HOMURTULAR VE KIPIRTILAR

Yavuz Alogan

         Davranışlarını öngörebildiğimiz insanlara güveniriz. Duygusal dengesizliğini davranışlarına yansıtan, anlık tutum değiştiren insanlara güvenmeyiz. Güven duygusu kaybolunca uzaklaşırız, ilişkiyi keseriz.

         Yurttaşın Devlet’e olan güveni de böyledir. Yurttaşın sağlığını, eğitimini, güvenliğini gözettiğine, halkı açlığa mahkûm etmeyeceğine inandığımız, davranışlarını öngörebildiğimiz Devlet’e güveniriz.

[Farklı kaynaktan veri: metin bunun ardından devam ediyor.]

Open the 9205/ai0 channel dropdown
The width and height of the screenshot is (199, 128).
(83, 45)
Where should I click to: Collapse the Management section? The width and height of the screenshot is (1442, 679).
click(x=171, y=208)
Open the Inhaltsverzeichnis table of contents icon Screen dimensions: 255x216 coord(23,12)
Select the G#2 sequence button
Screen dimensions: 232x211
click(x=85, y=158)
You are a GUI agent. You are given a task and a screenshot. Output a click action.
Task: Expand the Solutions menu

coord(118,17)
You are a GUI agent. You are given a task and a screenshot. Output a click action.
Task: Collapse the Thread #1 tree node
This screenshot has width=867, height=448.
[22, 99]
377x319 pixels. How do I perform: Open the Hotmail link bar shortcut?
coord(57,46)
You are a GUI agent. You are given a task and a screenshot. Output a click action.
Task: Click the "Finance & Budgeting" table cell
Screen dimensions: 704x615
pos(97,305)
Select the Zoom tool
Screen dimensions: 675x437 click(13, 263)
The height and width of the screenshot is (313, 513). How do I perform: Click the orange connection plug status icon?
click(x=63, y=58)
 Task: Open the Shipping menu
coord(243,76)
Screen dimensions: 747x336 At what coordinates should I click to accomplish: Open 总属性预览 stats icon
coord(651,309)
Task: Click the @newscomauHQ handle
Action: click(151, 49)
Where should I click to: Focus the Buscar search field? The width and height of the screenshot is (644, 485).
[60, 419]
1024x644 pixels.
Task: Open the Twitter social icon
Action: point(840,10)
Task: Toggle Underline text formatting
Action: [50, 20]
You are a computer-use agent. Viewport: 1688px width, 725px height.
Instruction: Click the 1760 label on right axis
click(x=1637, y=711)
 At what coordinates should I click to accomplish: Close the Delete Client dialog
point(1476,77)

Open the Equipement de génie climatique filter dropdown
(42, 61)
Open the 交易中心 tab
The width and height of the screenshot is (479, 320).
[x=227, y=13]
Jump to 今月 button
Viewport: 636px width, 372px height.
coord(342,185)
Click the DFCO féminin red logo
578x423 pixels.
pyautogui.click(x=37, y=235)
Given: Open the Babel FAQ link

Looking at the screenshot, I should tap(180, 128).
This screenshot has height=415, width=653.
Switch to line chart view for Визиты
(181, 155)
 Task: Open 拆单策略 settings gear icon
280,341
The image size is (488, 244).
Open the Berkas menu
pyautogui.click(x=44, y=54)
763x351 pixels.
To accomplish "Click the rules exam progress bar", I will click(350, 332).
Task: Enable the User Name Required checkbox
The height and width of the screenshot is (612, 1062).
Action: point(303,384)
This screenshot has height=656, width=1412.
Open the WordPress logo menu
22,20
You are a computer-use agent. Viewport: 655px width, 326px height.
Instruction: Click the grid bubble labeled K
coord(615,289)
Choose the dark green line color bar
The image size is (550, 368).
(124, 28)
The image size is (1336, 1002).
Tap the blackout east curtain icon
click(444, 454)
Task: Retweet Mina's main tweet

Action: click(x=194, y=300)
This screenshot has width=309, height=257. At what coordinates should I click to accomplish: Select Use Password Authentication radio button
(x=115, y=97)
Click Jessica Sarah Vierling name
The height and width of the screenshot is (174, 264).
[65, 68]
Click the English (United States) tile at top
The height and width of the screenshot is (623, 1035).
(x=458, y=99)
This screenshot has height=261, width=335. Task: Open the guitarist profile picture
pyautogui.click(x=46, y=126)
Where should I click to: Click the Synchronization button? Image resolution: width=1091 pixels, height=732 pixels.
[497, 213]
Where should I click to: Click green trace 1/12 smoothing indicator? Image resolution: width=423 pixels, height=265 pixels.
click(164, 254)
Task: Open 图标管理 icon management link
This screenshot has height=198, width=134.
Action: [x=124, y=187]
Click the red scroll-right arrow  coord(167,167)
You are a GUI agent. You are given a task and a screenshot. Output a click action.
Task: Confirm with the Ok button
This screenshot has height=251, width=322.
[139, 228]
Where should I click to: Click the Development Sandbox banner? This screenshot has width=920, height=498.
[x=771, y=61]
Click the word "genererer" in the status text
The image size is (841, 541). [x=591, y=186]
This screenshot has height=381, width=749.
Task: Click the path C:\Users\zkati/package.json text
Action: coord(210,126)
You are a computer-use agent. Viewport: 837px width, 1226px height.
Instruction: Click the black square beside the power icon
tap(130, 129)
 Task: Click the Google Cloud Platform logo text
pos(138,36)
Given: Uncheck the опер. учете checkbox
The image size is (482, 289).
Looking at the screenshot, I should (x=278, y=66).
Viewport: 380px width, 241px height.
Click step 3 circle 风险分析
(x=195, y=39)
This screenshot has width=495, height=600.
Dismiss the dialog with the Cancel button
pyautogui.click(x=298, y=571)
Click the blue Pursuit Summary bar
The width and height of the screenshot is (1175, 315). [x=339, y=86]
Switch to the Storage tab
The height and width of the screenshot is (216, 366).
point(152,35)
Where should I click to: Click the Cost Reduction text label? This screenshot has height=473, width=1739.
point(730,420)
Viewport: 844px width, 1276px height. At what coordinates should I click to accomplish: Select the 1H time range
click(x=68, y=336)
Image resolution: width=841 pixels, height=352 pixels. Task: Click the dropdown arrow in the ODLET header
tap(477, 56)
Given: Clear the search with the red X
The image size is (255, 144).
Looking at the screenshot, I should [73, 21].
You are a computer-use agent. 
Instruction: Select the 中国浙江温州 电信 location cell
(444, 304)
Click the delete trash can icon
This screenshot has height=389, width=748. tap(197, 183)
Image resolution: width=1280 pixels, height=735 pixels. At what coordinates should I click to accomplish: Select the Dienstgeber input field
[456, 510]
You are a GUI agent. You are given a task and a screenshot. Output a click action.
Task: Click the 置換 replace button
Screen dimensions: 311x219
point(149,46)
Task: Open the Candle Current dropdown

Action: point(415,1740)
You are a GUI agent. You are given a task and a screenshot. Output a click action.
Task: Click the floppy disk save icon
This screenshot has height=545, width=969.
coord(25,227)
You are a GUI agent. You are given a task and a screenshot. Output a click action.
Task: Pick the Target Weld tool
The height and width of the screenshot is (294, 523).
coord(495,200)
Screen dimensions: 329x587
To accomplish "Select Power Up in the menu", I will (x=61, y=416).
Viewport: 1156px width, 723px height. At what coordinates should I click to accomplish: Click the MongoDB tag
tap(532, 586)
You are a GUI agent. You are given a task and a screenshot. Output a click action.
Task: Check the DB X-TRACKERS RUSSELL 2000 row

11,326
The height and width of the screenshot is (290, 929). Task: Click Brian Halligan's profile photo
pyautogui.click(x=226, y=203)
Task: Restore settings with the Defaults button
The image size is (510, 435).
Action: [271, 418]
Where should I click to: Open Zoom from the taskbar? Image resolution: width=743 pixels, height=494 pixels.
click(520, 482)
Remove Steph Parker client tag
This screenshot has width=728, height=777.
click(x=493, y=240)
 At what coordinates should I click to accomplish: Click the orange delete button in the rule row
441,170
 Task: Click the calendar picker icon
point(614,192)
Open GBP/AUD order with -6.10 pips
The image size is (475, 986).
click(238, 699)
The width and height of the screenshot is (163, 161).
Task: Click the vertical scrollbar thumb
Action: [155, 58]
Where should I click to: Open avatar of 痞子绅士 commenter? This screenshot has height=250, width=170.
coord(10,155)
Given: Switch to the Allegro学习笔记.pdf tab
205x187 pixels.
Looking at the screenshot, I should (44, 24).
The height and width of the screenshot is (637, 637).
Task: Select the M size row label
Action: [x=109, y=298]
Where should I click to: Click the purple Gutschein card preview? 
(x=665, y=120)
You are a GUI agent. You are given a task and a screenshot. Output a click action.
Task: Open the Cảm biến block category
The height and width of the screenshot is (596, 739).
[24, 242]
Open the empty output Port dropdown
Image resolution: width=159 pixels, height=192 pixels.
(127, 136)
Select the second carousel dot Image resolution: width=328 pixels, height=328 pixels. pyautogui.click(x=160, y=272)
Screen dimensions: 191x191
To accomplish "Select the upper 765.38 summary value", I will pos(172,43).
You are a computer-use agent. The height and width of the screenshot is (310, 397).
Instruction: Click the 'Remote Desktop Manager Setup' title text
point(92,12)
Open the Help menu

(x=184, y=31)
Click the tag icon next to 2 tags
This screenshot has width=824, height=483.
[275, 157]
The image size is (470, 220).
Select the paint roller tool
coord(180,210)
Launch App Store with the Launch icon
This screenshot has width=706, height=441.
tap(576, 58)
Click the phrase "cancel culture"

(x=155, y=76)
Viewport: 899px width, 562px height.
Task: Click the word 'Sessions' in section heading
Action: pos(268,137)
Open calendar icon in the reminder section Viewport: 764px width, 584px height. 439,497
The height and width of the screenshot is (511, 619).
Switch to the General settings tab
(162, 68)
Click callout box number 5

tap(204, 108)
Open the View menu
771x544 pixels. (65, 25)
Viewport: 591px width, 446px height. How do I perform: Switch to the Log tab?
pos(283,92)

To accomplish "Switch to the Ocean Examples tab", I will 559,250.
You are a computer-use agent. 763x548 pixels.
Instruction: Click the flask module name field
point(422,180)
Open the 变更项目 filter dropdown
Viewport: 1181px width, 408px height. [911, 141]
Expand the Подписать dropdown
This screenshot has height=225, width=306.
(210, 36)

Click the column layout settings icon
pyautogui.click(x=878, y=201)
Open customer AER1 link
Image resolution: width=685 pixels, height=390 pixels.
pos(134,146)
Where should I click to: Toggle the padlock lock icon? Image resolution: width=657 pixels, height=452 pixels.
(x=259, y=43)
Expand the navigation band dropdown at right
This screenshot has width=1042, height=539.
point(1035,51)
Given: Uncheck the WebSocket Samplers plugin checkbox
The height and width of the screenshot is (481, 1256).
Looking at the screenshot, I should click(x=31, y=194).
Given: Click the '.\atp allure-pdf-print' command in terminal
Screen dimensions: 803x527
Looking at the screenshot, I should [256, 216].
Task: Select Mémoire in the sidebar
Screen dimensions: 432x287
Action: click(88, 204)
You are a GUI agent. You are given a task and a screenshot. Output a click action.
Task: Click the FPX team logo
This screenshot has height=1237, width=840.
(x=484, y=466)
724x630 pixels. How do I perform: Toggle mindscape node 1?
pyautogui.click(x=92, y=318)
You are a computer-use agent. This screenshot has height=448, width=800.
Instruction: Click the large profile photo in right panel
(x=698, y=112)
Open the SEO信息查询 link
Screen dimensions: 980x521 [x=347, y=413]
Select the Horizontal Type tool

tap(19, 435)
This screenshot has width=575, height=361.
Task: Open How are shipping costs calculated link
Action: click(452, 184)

Ekonomiyi liyakatsiz partizanların elinde yap-boz tahtasına çeviren, yurttaşı ideolojik olarak bölen, onu söğüşleyerek topladığı paraları kendi adamlarına yediren, taraftarlarını suyun yüzeyinde tutarken nüfusun geri kalan kısmının boğulmasına seyirci kalan, hukukun dışına çıkarak mafyalaşan, rakamları tahrif eden, yalan söyleyen Devlet’e güvenmeyiz. Fakat insan ilişkilerinde olduğu gibi ondan uzaklaşamayız da. Çünkü inadına üstümüze gelecek, bize iyice musallat olacaktır.  Varlığını sayemizde sürdürmektedir.

         Devlet’i meşru görmediğimiz vakit direnme hakkımızı kullanırız. Hukuksuzluk karşısında direnmek evrensel bir insan hakkıdır.

         Şimdi buradayız…

         Bir yıl içinde yüzde 68 artan gıda enflasyonuyla OECD ülkeleri arasında birinci olan Türkiye’de ürününü satamayan çiftçi karpuzunu yere çalıyor, domatesini yola döküyor, çayını belediyenin önüne yığıyor, traktörüyle yol kesiyorsa, bu bir direniştir. Parti Devleti’nin bu direnişe verdiği karşılık, iki yıl ekilmeyen tarlaya el koyup kiraya vermek, girdilerin karşılanması için verilen kredileri geri çağırmak, yüzde 30’la alınan vadesi gelmemiş kredi borçlarının faizini yüzde 52’ye çıkarmak oluyorsa, çiftçi ya direnişini bir üst seviyeye çıkaracak ya da köleliğe razı olacaktır.

         Reis’in mutemedi Türk-İş Başkanı bile “Bıçak kemiğe dayandı, işçinin dayanacak takati kalmadı,” demeye başladı. Sistemin niteliğini ortaya koyan  önemli şeyler söyledi: “Son yılların en iyi sözleşmelerini yaptık fakat [kazandıklarımız] kısa sürede anlamsız hâle geliyor. Enflasyon kısa sürede yiyip bitiriyor.” İşçi TÜİK rakamlarına inanmıyormuş, kendi yaşadığı enflasyonu biliyormuş. Başkan, Meclis açıldığında diyor, Ankara’da “Türkiye’nin en büyük mitingini yapacağız.” 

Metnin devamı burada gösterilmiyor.